%I #8 Jul 20 2023 10:08:59
%S 1,1,19,721,49251,5370751,859748023,190320431953,55743765411043,
%T 20884452115700251,9745388924112505269,5543574376457462884111,
%U 3776677001062829977964007,3036161801705682492174749691,2844274879825369072829081331519
%N a(n) = [x^n] 1/(1 + x) * Legendre_P(n, (1 - x)/(1 + x))^(-1) for n >= 0.
%C Row 1 of A364298.
%C Compare with the Apéry numbers A005258, which are related to the Legendre polynomials by A005258(n) = [x^n] 1/(1 - x) * Legendre_P(n, (1 + x)/(1 - x)).
%C A005258 satisfies the supercongruences
%C 1) u (n*p^r) == u(n*p^(r-1)) (mod p^(3*r))
%C and the shifted supercongruences
%C 2) u (n*p^r - 1) == u(n*p^(r-1) - 1) (mod p^(3*r))
%C for all primes p >= 5 and positive integers n and r.

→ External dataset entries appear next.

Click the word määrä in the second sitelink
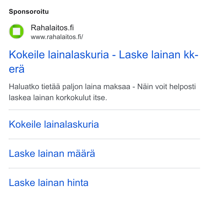This screenshot has width=209, height=197. click(81, 153)
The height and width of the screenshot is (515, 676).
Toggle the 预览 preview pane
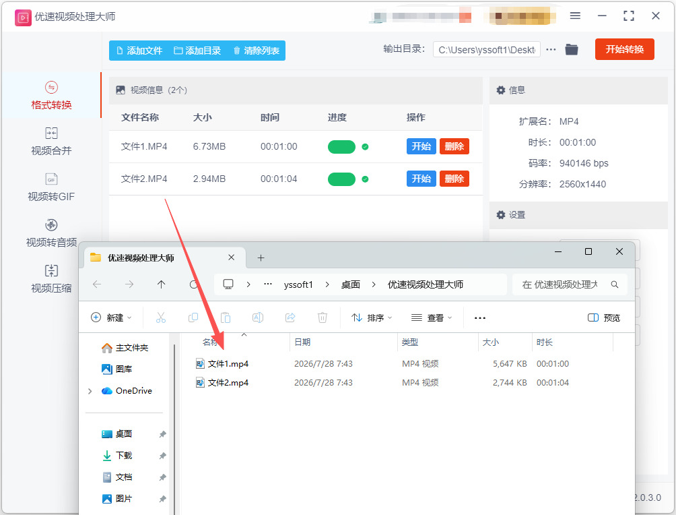coord(603,317)

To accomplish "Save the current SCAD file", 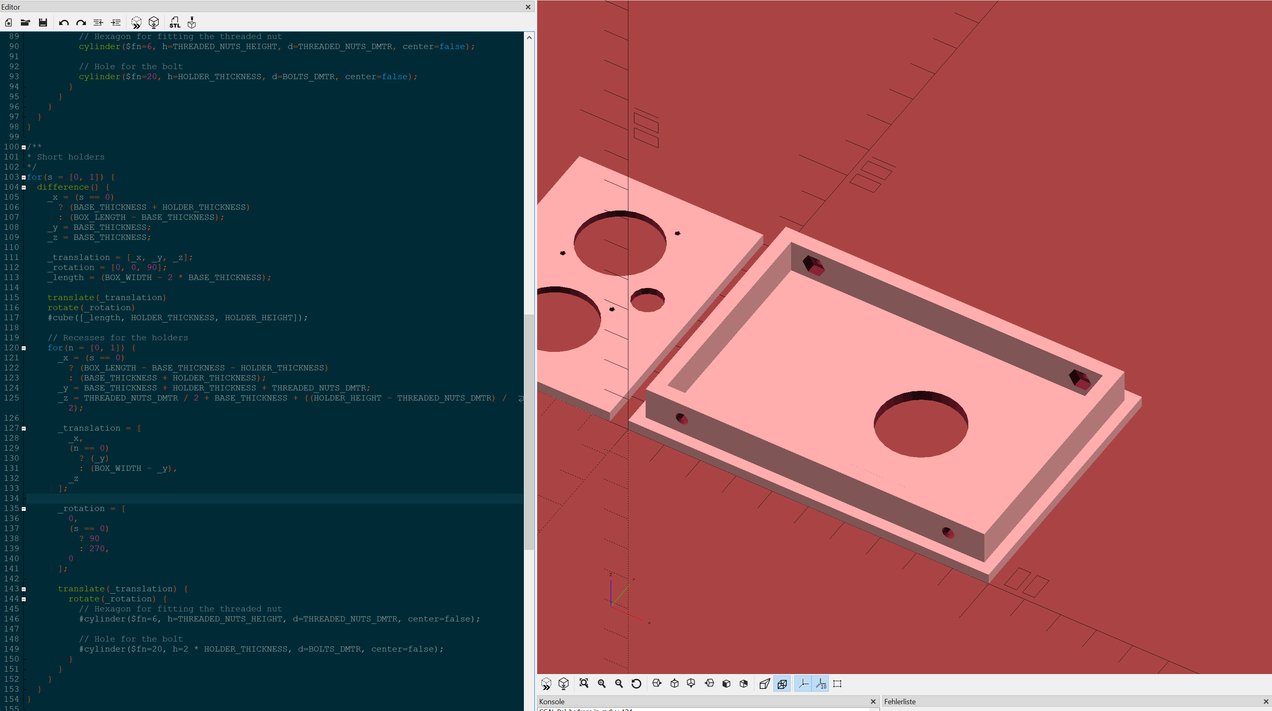I will (43, 23).
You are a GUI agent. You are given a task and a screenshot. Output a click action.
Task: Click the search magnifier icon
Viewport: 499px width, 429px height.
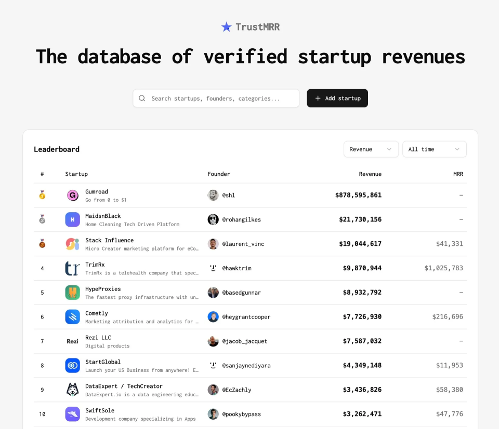(x=142, y=98)
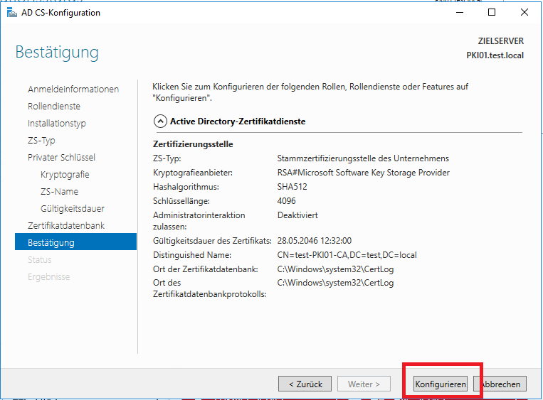Open the Gültigkeitsdauer sub-step
Image resolution: width=543 pixels, height=400 pixels.
coord(73,209)
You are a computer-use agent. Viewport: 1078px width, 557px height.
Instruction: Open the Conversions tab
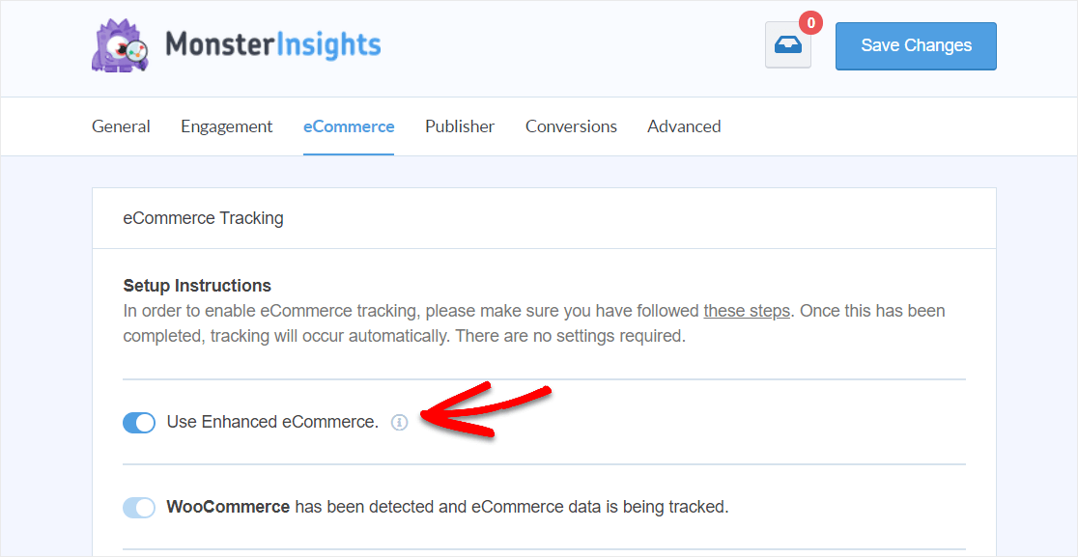571,126
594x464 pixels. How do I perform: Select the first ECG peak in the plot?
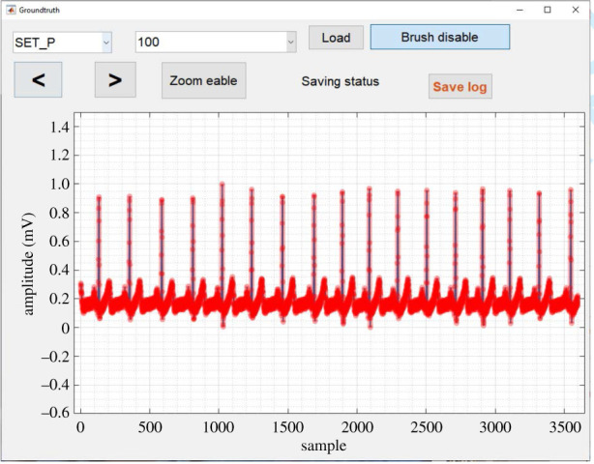(99, 198)
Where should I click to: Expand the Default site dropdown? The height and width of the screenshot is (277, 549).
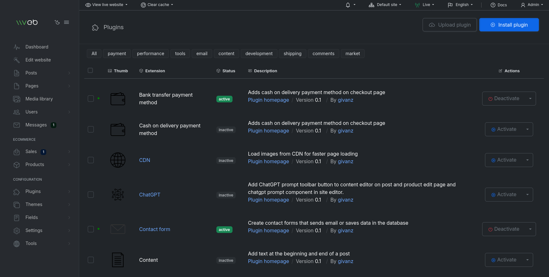385,5
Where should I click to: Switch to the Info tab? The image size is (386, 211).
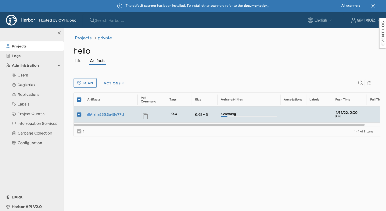click(78, 60)
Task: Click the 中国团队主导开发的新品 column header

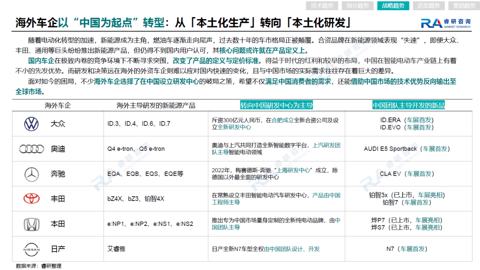Action: click(x=408, y=105)
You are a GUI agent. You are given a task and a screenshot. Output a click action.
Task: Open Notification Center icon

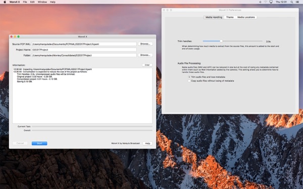(x=297, y=2)
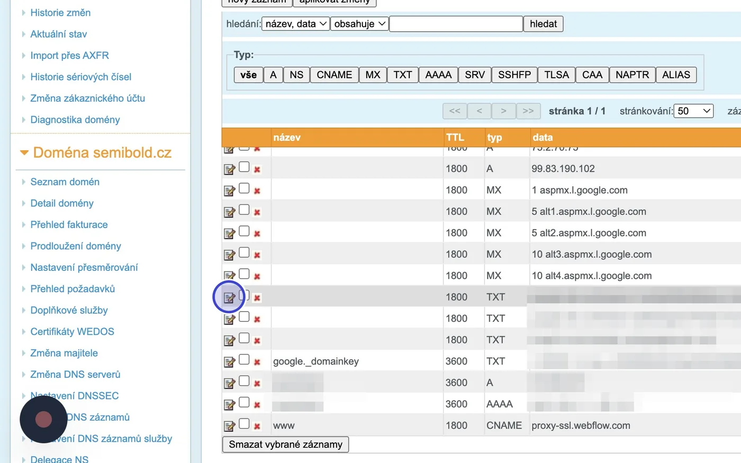Edit the www CNAME record
The image size is (741, 463).
(x=229, y=426)
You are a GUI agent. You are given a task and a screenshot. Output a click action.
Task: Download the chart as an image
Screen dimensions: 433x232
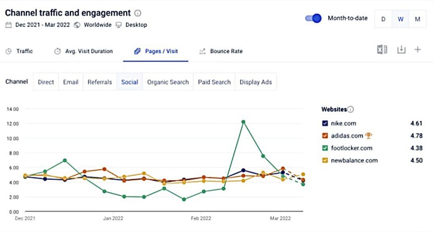click(x=401, y=50)
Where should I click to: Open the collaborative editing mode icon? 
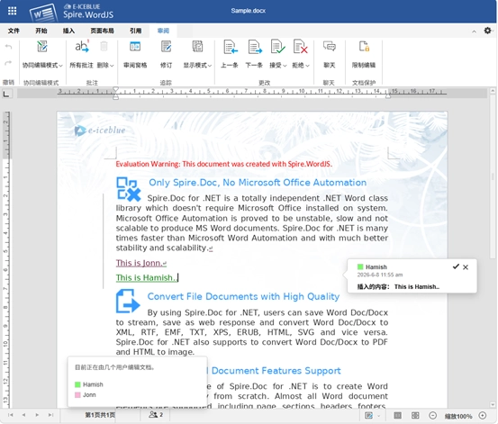point(42,47)

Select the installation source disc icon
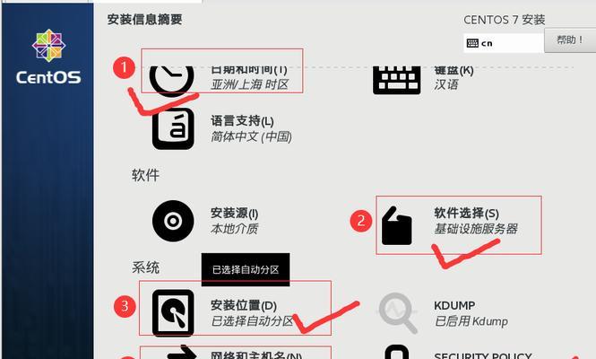[173, 221]
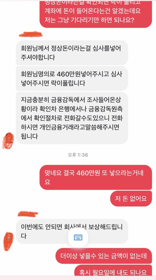Tap the scribbled avatar beside the 보상해드립니다 message

pos(8,241)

%C We conjecture that the present sequence also satisfies the supercongruences 1) and 2).
%F Conjectures:
%F 1) 13*a(p) - 7*a(p-1) == 6 (mod p^5) for all primes p >= 3 (checked up to p = 101).
%F 2) for r >= 2, 13*a(p^r) - 7*a(p^r - 1) == 13*a(p^(r-1)) - 7*a(p^(r-1) - 1) (mod p^(3*r+3)) for all primes p >= 5.
%F 3) a(p)^13 == a(p-1)^7 (mod p^5) for all primes p >= 3 (checked up to p = 101).
%F 4) for r >= 2, a(p^r)^13 * a(p^(r-1) - 1)^7 == a(p^(r-1))^13 * a(p^r - 1)^7 (mod p^(3*r+3)) for all primes p >= 5.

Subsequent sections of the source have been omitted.